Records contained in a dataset
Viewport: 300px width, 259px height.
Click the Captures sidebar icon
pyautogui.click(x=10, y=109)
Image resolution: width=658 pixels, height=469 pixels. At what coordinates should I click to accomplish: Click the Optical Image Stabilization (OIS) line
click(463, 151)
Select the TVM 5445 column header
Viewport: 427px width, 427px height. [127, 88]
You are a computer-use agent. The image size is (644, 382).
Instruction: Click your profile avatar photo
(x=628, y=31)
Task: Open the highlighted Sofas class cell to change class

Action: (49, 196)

==

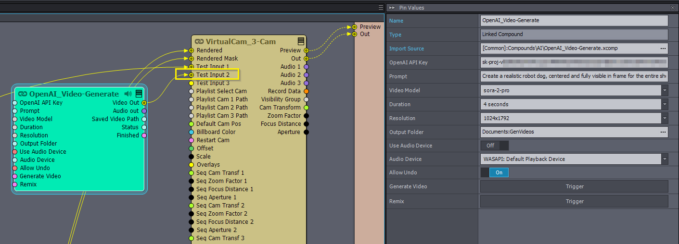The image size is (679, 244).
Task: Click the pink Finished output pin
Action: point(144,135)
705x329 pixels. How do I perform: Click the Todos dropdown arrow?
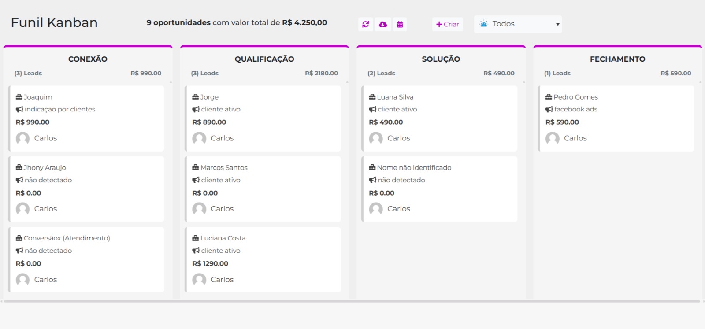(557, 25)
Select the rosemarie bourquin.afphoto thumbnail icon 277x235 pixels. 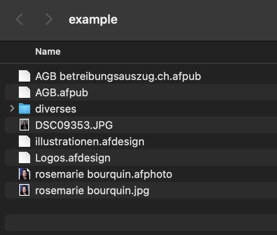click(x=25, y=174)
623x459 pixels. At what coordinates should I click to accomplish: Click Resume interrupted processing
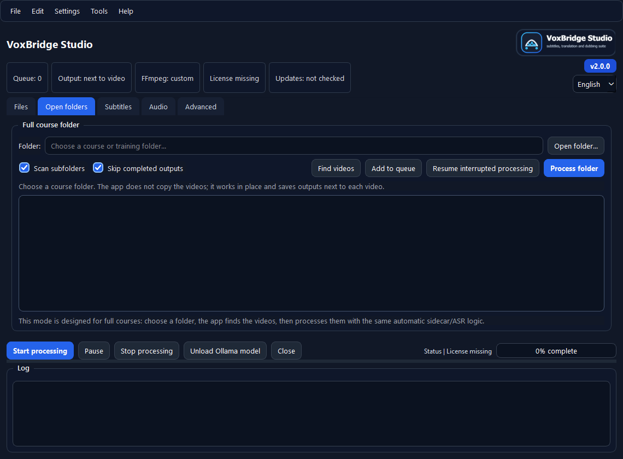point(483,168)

• [Your objective]: In the data above, start at the line that has "Viewport: 300px width, 259px height.", stop after the line that has "You are a computer-use", and print every line in between exactly as it stands.

• [Result]:
Viewport: 300px width, 259px height.
Click the Captures sidebar icon
pyautogui.click(x=10, y=109)
Image resolution: width=658 pixels, height=469 pixels. At what coordinates should I click to accomplish: Click the Optical Image Stabilization (OIS) line
click(463, 151)
Select the TVM 5445 column header
Viewport: 427px width, 427px height. [127, 88]
You are a computer-use agent. The image size is (644, 382).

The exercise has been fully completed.